Hace menos de un año, 26 demonios de Tasmania fueron liberados en un santuario natural tras haber crecido en una reserva salvaje al norte de Sidney.
"Una vez que los demonios estaban de regreso en la naturaleza, todo dependía de ellos, lo que era angustiante" expresó Tim Faulkner, el presidente de la ONG, a la cadena de noticias AFP. A continuación agregó: "Estuvimos observándolos desde lejos hasta que llegó el momento de actuar para confirmar el nacimiento de nuestros cachorros".
Tras acercarse para revisar las marsupias (bolsas) de las hembras, los especialistas pudieron corroborar que las siete crías se encontraban en perfecto estado de salud.
Los profesionales continuarán realizando un seguimiento de cerca tanto a las madres como a las crías.

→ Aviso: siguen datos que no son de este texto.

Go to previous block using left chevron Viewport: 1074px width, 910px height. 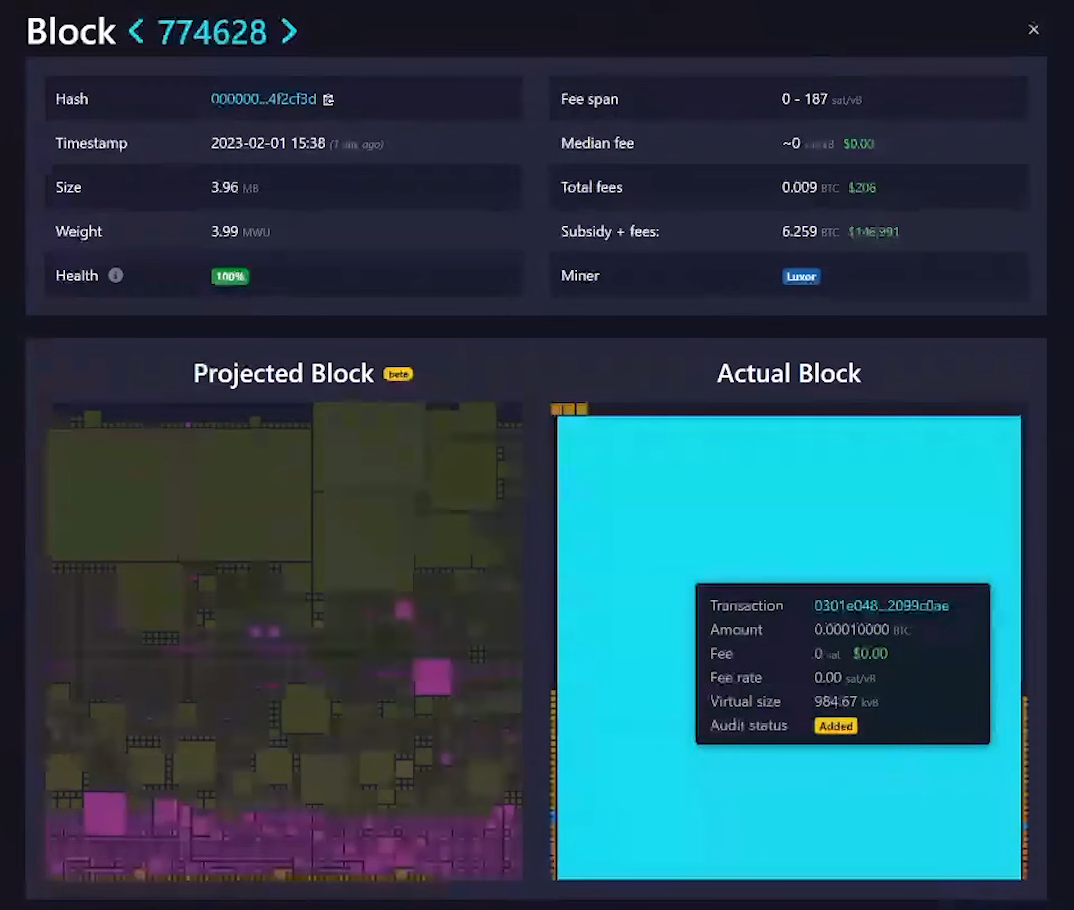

Si su crecimiento se da de manera estable, los marsupiales podrían llegar a pesar 8 kilos.
Este es un gran paso en el camino contra la extinción. Su desaparición del mundo salvaje hace 3 mil años es consecuencia de su principal depredador: los dingos o perros salvajes australianos.
Pero, su segundo enemigo, fue el cáncer facial contagioso. Esta enfermedad transmitida a través de las mordidas, eliminó a casi el 80% de la población desde los años 90 hasta el 2008. En ese año se declaró a la especie en peligro de extinción.
El objetivo de Aussie Ark es aumentar la población de demonios de Tasmania liberando más adultos en edad reproductiva durante el próximo año.